Лягушки в пруду не водились, комары дохли над ним на лету, поэтому окрест Смрадного пруда всегда стояла мертвая тишина. Неудивительно, что и мама Агнесс, и старушка с гусем замерли как вкопанные, когда у пруда послышался крик. Был он не звонким, а каким-то булькающим, как если бы кто-то заплакал, набрав в рот воды. Даже гусак спрятал голову под крыло, притворяясь спящим.

– Выпь, – поспешно заявила мама.

– Не-ет, мэм, то пинкет надрывается, – обернулась крестьянка.

– Кто? – Агнесс приподнялась на цыпочки, разглядывая водную гладь, над которой собиралась дымка.

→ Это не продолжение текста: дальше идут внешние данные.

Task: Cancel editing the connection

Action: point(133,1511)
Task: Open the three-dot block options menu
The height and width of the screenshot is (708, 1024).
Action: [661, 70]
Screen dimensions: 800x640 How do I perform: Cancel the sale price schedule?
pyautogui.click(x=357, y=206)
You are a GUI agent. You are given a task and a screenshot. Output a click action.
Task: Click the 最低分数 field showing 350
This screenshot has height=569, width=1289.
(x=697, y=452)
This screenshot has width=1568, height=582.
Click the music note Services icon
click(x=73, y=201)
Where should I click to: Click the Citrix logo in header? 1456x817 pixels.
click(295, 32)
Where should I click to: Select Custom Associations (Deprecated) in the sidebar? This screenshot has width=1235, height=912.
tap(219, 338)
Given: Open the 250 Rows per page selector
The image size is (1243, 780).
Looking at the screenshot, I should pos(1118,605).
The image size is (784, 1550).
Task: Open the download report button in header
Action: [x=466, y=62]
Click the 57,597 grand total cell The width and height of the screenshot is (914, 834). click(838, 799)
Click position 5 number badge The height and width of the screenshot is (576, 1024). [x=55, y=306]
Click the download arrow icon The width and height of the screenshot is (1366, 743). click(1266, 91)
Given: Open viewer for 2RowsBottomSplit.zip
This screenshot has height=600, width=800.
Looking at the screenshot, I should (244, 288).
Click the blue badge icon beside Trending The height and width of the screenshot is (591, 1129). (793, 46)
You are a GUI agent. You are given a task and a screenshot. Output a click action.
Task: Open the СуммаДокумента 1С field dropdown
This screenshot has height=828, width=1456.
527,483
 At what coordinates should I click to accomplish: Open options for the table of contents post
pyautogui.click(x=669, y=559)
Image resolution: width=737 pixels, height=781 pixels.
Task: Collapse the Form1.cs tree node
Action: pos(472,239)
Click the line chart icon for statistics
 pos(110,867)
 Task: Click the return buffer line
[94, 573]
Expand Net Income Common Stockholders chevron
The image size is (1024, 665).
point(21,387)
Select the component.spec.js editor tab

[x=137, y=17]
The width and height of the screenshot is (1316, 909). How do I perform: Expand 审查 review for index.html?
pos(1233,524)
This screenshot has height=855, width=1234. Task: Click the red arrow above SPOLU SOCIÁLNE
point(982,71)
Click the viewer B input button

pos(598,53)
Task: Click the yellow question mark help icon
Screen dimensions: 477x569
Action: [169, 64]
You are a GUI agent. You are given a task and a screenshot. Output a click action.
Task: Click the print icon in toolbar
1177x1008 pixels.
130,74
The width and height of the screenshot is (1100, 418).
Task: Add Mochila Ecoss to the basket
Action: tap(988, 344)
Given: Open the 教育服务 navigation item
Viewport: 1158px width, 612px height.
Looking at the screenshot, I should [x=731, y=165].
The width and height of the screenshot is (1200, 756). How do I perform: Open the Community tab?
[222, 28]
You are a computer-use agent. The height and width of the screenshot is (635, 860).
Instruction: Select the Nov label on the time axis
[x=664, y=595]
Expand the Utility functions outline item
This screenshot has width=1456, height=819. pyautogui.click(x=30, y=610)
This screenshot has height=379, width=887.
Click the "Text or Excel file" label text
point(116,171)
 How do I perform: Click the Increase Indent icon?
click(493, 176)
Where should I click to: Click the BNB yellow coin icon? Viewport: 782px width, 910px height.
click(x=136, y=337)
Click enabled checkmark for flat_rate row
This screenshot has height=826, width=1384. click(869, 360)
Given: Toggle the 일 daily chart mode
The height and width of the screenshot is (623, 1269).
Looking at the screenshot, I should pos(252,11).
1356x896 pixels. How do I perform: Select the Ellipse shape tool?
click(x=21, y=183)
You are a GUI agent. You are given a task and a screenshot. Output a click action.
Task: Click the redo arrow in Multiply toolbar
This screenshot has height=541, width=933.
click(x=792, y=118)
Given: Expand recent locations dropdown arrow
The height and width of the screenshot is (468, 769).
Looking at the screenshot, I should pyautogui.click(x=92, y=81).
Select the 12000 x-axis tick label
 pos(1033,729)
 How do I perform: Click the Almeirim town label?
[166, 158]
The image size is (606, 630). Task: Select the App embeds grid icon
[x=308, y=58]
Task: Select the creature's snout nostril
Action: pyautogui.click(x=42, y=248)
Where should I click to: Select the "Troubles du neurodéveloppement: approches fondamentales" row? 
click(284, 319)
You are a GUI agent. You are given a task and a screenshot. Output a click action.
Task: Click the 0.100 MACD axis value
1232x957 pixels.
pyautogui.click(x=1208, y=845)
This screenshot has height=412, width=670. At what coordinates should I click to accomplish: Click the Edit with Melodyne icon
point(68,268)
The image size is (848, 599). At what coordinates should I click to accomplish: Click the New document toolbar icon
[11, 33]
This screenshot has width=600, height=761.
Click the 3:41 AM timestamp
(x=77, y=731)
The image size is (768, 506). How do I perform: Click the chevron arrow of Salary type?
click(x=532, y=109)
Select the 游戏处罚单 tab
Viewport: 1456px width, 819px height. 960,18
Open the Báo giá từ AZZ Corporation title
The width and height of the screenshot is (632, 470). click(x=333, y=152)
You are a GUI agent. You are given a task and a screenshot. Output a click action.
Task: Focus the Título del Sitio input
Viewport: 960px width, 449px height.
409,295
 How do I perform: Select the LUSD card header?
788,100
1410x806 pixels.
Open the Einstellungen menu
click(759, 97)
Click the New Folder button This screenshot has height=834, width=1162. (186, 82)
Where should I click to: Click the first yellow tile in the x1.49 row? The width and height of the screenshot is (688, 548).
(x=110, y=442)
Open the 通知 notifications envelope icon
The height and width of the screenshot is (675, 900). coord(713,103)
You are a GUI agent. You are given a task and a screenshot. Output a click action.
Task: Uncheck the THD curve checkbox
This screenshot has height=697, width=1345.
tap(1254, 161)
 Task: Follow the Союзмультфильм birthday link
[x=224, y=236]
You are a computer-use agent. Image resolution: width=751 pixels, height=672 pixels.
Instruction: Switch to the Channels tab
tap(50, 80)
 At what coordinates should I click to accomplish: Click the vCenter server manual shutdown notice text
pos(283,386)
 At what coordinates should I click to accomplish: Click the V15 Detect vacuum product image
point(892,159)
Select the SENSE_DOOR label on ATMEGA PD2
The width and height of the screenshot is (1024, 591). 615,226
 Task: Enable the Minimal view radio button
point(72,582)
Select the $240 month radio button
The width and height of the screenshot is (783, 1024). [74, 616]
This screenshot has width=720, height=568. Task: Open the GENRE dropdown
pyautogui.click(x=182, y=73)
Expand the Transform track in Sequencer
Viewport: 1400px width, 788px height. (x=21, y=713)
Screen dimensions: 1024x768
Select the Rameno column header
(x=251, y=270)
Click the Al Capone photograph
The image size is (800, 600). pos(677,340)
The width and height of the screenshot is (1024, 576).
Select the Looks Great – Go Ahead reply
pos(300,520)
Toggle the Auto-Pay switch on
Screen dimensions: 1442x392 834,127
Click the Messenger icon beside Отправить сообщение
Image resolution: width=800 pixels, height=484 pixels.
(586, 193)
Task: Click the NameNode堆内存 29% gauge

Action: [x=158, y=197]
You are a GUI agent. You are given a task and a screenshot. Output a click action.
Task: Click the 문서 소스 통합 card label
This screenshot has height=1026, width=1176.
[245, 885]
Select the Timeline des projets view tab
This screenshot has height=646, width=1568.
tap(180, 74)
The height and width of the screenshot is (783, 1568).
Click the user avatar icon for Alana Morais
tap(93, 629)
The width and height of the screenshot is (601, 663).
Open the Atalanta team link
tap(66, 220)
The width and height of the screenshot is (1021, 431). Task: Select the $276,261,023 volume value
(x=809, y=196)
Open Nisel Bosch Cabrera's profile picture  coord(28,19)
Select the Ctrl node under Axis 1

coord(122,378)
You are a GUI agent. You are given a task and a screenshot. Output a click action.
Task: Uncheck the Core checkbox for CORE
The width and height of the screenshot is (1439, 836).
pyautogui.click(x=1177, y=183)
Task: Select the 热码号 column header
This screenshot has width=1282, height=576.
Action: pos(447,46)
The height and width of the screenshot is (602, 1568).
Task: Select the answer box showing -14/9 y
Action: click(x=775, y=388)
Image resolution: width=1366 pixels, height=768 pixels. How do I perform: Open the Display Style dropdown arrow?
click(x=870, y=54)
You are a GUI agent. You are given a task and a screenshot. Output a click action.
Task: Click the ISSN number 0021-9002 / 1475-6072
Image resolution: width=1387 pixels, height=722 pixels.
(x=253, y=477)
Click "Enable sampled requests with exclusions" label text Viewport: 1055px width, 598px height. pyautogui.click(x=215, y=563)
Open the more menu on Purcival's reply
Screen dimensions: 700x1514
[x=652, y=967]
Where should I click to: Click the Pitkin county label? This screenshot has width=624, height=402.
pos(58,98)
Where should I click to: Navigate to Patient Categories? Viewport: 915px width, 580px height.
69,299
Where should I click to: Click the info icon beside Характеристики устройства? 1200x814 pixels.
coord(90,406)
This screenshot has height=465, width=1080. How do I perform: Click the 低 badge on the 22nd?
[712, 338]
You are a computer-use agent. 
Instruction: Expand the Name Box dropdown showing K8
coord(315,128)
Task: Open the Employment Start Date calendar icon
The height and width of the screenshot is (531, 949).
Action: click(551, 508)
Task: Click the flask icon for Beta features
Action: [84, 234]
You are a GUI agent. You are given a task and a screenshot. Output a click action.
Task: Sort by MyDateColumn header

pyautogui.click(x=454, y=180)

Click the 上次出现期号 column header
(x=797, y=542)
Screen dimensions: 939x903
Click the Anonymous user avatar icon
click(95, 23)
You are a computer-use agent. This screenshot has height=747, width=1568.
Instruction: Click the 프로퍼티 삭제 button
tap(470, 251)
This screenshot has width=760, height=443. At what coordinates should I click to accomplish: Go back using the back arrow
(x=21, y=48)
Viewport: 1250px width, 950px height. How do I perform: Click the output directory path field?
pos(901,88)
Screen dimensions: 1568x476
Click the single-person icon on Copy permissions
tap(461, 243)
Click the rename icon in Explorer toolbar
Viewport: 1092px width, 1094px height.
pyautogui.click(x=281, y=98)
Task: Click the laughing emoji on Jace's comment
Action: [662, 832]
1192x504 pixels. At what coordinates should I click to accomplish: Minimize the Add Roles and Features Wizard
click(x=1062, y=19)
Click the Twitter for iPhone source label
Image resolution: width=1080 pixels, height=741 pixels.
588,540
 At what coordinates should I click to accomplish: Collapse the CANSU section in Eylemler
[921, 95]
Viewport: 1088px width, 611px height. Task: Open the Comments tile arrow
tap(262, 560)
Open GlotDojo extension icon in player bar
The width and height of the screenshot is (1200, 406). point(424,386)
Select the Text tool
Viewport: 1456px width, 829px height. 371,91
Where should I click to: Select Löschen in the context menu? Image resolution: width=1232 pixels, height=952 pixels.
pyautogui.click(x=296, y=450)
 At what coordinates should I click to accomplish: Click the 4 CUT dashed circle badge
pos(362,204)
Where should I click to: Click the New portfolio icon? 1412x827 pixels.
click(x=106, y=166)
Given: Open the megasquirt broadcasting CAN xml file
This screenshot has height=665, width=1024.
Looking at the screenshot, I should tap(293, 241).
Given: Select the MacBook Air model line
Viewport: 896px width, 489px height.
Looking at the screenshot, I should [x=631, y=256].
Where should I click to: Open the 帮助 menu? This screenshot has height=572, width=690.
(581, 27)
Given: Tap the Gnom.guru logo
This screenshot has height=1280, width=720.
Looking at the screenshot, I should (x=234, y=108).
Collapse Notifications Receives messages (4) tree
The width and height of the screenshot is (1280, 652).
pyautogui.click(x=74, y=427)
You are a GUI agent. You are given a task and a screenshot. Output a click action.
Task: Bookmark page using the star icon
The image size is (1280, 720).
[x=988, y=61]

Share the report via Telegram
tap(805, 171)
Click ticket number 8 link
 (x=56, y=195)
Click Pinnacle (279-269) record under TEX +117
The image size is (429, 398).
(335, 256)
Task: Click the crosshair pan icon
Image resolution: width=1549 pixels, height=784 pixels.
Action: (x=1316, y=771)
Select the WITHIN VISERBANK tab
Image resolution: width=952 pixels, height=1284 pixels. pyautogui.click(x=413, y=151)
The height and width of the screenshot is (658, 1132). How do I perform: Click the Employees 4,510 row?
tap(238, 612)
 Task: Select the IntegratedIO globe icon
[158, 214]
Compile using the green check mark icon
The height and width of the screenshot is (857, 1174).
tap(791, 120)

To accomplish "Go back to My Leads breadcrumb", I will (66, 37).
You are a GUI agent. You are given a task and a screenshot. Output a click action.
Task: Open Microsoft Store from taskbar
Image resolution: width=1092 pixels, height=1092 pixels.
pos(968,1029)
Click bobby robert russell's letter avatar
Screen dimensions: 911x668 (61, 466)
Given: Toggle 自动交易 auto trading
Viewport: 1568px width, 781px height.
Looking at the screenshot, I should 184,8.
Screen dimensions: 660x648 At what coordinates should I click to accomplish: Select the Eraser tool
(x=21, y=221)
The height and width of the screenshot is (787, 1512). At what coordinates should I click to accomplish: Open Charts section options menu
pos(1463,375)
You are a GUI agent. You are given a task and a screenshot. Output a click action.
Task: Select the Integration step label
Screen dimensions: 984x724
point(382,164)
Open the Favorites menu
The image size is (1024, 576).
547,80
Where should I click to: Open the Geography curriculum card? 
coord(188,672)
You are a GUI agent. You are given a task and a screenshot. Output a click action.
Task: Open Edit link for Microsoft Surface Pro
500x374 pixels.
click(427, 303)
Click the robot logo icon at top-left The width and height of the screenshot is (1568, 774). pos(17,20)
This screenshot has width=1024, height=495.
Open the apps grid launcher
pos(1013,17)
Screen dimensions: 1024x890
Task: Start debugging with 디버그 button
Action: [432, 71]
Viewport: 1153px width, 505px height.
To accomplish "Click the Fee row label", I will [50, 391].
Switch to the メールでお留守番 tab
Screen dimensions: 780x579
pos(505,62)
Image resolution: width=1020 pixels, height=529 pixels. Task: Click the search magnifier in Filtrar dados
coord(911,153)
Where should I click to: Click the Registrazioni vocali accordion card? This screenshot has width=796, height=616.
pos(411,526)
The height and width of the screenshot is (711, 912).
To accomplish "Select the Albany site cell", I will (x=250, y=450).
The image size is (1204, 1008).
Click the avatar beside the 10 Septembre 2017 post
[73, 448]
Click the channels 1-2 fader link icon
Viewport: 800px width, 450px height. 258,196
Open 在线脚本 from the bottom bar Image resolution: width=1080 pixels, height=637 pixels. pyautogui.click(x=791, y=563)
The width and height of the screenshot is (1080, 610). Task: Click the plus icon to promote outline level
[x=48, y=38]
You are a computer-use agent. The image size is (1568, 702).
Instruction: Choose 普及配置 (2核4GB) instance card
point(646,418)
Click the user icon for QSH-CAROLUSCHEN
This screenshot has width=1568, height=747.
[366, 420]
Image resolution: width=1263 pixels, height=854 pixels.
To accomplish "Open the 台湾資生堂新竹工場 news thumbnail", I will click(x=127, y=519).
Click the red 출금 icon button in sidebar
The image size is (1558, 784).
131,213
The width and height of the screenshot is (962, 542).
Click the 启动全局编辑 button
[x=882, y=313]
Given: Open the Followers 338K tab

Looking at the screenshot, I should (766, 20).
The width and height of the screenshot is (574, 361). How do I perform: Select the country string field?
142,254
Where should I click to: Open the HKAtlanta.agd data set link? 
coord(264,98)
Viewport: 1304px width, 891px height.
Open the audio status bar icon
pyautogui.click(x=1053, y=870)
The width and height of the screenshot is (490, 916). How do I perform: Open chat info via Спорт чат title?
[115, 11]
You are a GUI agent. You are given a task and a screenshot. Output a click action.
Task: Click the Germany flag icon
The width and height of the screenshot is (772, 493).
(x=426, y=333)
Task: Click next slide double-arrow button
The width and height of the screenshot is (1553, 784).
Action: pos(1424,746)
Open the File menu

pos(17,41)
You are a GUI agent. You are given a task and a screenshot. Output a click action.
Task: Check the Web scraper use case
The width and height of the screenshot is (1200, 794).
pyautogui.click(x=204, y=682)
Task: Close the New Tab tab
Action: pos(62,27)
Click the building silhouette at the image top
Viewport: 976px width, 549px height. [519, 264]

– Младенчик мертвый. Какая-то гулящая утопила, а нам мучайся. Уж которую неделю пищит, спасу от него нет.

– Не пугай моего ребенка, любезная, – одернула ее мама. – Всего лишь болотная птица.

Но Агнесс не испугалась, просто задумалась. С одной стороны, родителям нужно повиноваться. Так было написано в ее букваре, а в книгах абы что не напишут.

С другой же, существо, парившее над прудом, мало чем напоминало птицу. Ни тебе клюва, ни крыльев. Даже ножек у него не было. Только голова над полупрозрачным тельцем да ручки, тонкие, как струйка пара из чайника. Нижняя часть тела терялась в белесом тумане над водой. Казалось, из тумана это созданьице и было соткано.

Между тем оно разинуло рот и самозабвенно захлюпало.

– А что ему надо?

– Как что, мисс? Вестимо, чтоб окрестили его. Мы уж и так, и эдак к преподобному подступались, а он ни в какую. Мол, не потатчик я вашему суеверию.

– Очень разумный подход, – отрезала мама. – Поспешим, Агнесс, у нас много дел.

– А сами вы? Почему сами его не окрестите? – крикнула Агнесс, едва поспевая за мамой, которая с видом разгневанной герцогини прошествовала мимо старушки.

– Да боязно как-то, мисс. А коли не уйдет, а следом увяжется? Там уж горшки перебьет, скотину взбаламутит, хоть из дому беги!